Heutzutage üben menschliche Aktivitäten einen starken Druck auf die Boto-Populationen aus. Zahlreiche negative Zusammenstösse zwischen den Flussdelfinen und den Fischern sind inzwischen bekannt geworden. Seit eine modernere Fischereitechnologie bis nach Amazonien vorgedrungen ist, hat der unabsichtliche Fang von Botos zugenommen, weil sie sich in Netzen verstricken. Aber man hat sie auch harpuniert, erschossen und sogar vergiftet, weil sie Fische aus Netzen stehlen und dabei die Fischereiausrüstung zerstören. Und eine wachsende Nachfrage des Marktes nach Fisch verringert zunehmend das Angebot an Beutefischen für die Botos.
Wasserkraftwerke, und die mit ihnen verbundenen Staudämme, sind in verschiedener Hinsicht ein Problem. Sie mindern das den Botos normalerweise zur Verfügung stehende Nahrungsangebot, indem sie verschiedene Fischarten in ihren Wanderungen flussauf und flussab behindern, und sie verringern den Sauerstoffgehalt des Wassers. Die Dämme spalten die Populationen von Inia geoffrensis, reduzieren genetische Pools innerhalb dieser Populationen auf ein Niveau ohne genügend genetische Vielfalt zum Überleben, und erhöhen damit das Risiko des Aussterbens dieser Spezies.
Die Waldzerstörung zugunsten einer Agrarwirtschaft auf den periodisch überfluteten Festlandsarealen, reduziert die Fischpopulationen durch das Verschwinden von Früchten und Samen des gefluteten Waldes, von denen sich die Fische ernähren – und damit verringert sich auch das Nahrungsangebot der Botos. Die Flüsse, in denen sie leben, sind teilweise durch Pestizide von bewirtschafteten Feldern stark verschmutzt, und mit Schwermetallen (inklusive Quecksilber) verseucht, die bei der Goldwäsche benutzt werden – sie schädigen beide, den Flussdelfin und seine Beutefische.
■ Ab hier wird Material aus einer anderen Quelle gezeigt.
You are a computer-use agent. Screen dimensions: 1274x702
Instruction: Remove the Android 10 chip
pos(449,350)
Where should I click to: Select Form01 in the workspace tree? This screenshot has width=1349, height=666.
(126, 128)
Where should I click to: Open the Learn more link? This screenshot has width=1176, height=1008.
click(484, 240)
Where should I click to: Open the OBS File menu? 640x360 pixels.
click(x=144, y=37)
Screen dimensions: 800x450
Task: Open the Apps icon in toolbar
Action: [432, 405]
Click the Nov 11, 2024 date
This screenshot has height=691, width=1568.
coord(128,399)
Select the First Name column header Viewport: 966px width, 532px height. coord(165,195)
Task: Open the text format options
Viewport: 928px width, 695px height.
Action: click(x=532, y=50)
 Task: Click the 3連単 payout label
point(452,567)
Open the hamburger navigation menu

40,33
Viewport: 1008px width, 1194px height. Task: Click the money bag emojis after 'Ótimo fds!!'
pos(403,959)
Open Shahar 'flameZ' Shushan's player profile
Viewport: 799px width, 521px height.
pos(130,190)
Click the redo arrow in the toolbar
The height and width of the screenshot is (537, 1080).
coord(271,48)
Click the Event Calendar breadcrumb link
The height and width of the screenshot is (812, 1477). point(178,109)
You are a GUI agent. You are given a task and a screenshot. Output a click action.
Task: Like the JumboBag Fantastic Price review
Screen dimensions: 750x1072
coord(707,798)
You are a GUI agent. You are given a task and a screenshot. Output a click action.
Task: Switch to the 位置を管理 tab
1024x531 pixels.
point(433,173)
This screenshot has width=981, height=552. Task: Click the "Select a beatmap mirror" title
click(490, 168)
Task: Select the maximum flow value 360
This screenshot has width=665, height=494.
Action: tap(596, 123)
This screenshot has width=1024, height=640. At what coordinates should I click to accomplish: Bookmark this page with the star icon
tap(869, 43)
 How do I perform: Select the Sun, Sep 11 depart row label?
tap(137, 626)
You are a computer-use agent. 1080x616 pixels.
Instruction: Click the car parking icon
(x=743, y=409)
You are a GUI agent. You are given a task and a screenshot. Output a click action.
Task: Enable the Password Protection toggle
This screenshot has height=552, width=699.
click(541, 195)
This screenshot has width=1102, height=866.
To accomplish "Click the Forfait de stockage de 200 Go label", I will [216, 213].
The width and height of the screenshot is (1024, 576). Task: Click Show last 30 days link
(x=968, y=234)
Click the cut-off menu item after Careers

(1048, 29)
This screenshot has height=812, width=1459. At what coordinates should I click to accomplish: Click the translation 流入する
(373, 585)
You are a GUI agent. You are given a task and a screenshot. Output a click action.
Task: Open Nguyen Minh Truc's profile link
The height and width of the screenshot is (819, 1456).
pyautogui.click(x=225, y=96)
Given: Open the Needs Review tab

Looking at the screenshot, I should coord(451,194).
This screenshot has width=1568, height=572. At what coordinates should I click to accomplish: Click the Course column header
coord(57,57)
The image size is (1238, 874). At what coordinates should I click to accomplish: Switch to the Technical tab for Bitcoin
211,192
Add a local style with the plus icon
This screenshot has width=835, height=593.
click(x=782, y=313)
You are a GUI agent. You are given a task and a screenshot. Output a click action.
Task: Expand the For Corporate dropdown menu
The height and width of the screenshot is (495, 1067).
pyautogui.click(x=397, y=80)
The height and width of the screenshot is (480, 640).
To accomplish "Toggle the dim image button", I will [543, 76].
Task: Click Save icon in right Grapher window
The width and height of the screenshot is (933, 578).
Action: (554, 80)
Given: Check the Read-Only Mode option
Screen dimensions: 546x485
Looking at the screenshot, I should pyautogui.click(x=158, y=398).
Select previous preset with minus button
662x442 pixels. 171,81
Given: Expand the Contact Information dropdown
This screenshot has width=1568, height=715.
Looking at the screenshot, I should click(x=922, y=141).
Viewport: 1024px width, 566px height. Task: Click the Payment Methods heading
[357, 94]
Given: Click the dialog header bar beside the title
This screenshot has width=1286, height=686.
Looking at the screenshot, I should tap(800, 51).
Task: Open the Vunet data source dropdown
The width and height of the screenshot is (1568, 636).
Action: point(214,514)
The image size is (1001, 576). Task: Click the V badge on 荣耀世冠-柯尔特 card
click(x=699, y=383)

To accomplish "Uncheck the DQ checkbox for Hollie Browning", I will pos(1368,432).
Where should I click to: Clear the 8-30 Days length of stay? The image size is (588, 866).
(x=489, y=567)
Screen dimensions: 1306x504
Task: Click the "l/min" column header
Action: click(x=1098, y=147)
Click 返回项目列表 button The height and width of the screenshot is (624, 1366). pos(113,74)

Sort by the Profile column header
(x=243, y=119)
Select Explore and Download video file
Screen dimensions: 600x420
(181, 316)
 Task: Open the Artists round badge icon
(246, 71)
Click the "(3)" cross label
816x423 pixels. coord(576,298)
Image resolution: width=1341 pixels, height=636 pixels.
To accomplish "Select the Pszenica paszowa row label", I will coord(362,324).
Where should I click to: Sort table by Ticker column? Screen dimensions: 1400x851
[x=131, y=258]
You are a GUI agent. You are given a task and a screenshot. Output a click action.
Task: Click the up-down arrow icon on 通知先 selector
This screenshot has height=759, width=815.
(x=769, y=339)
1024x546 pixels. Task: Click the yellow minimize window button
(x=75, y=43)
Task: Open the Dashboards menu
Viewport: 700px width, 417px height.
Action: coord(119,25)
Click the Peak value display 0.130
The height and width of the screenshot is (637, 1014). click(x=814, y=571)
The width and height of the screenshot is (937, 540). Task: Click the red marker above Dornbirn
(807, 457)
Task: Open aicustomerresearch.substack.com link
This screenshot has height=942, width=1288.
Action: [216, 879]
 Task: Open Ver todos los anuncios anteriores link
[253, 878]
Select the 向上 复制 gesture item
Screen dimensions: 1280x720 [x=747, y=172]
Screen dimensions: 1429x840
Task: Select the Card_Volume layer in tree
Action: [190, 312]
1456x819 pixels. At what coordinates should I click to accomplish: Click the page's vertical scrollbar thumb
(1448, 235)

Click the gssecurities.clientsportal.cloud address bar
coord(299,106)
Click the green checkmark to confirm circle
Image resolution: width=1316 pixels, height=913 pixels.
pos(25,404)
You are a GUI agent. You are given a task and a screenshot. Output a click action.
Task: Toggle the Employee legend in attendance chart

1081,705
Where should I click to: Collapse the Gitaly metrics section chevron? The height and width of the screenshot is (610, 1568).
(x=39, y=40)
Es gibt keine Berichte über natürliche Feinde der Botos, obwohl Schwarze Kaimane (Melanosuchus niger), Bullenhaie (Carcharhinus leucas), Anakondas (Eunectes) und Jaguare (Panthera onca) durchaus in der Lage wären, mit einem Boto fertig zu werden, jedoch in Anbetracht eines üppigen Nahrungsangebots für jeden von ihnen, lassen sie ihn in Ruhe.